Podría haber despertado feliz o con ganas de dormir como acostumbra mi cuerpo siempre, pero no. Desperté sin ganas de algo ese día, sin ganas de sonreír, o de sentir que mis ojos brillaban por cualquier cosa tonta o por el amor de mi vida (temporal o eterno). Desperté con ganas de volver a acostarme, con ganas de que me dijeran "vuelve a la cama, este día ha sido cancelado" como cualquier foto que vemos en una red social, esas fotos en la que las personas escriben algo que quieren que suceda pero nunca ha sucedido y tal vez nunca llegue a suceder.

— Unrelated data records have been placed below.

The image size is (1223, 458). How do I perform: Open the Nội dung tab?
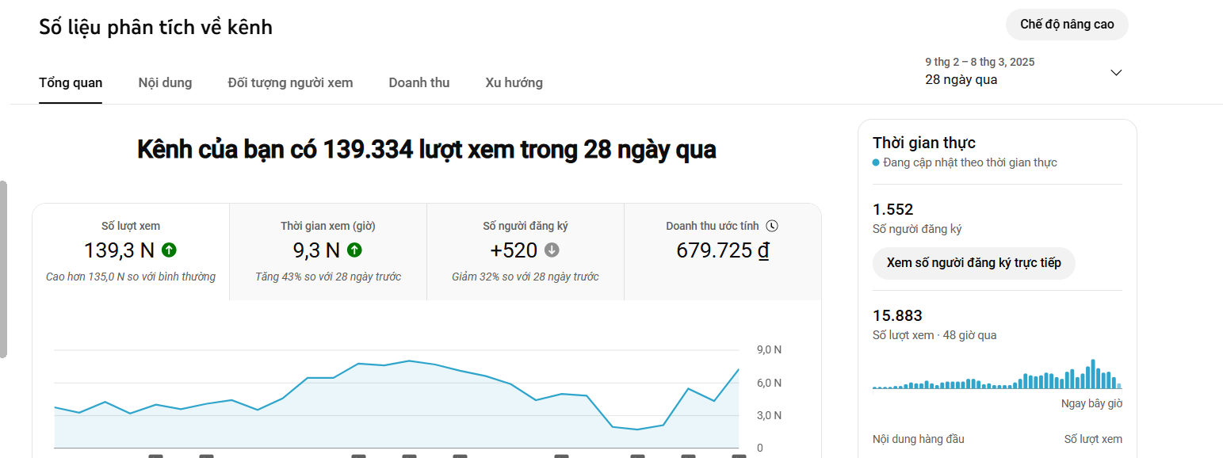pyautogui.click(x=165, y=82)
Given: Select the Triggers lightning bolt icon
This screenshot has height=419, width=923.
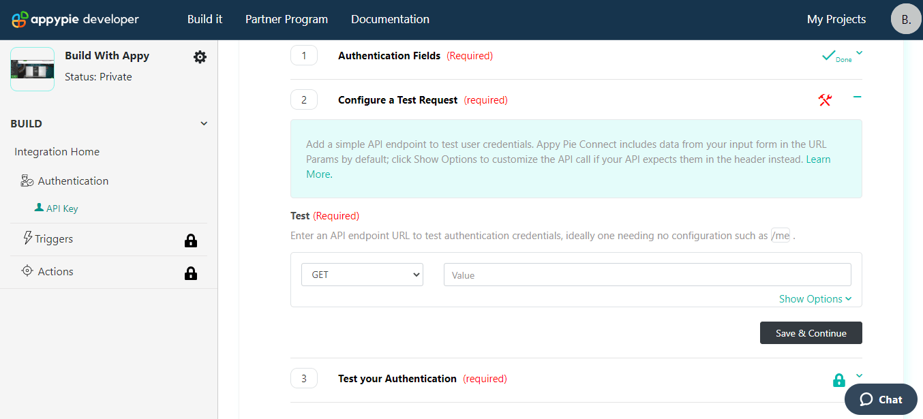Looking at the screenshot, I should 27,238.
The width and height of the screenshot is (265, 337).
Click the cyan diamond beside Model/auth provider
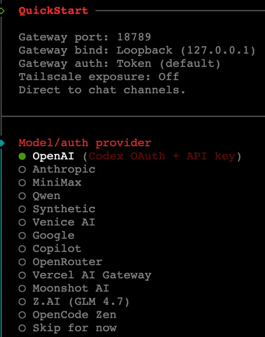pos(2,143)
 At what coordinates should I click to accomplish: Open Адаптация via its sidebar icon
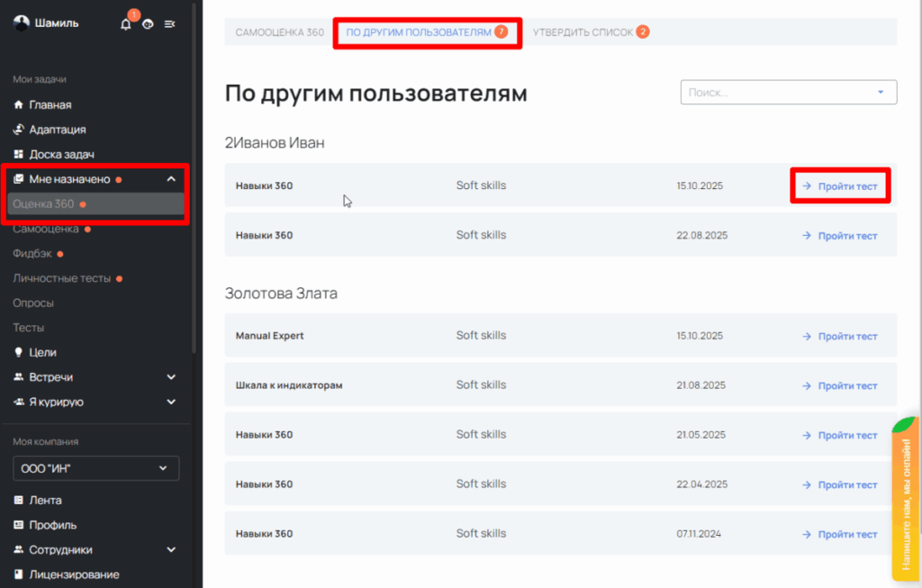click(19, 130)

El día empezó mal. No es que hubiese puesto el pie izquierdo primero que el derecho, total, el orden no afecta el producto (eso dicen). Desperté sin gana alguna de disfrutar el día y eso es suficiente para que lo que resta de día fluya de mala manera.
Si piensas mucho algo tal vez suceda. Las cosas malas suceden primero que las buenas, eso parece. Parece que mi ánimo me hizo una mala jugada, que mi rostro volvió mi día sombrío.
Dicen que debes ir por allí con una sonrisa en el rostro, que tal vez alguien encuentre al amor de su vida mirando tu rostro, mirando tu sonrisa. Bueno, yo hoy decidí no prestarle atención a ese dicho. No es que todos los dichos sean ciertos, y de hecho, no necesito que alguien se enamore de mi sonrisa, necesito una sonrisa de vuelta, alguien que me haga sonreír hoy. Necesito que alguien hoy al despertarse le haga caso a ese dicho y me brinde su mejor sonrisa, necesito que llegue mi persona especial a decirme que la vida es bella y que lo malo sucede siempre, pero que no estoy sola y me debe valer verga mi ánimo en la mañana porque ahora tendría un nuevo ánimo gracias a su sonrisa.
Mi vida no es una novela de esas en las que la protagonista el día que se despierta sin ganas de vivir recibe la sonrisa más bella, conoce al amor de su vida o el amor de su vida llega y le habla para hacerla reír, para recordarle que de una u otra forma ella vive para ser feliz, para que él y otras personas la hagan feliz, para que ella así pueda hacer feliz al mundo. En cambio, mi vida es de esas novelas raras que atrapan al lector, que son tan diferentes a las demás novelas pero tan parecidas a la vida real. Mi vida es real, con días buenos o días malos y sombríos como hoy.
Si pudiese alguien ponerse en mi calzado y así lograr entenderme, mi día no fuese tan sombrío. Si tan sólo mi persona especial hubiese aparecido hoy diciéndome "te amo", mi día no hubiese sido para nada sombrío. Es que mi ánimo en la mañana no creo que dependa de él, pero si depende de las sonrisas que me sacan o lo que pienso durante el día. Un "Hola, te amo" me hubiese hecho sonreír, hubiese cambiado mi manera de pensar hoy, hubiese cambiado finalmente mi ánimo. El día hubiese sido soleado y encantador.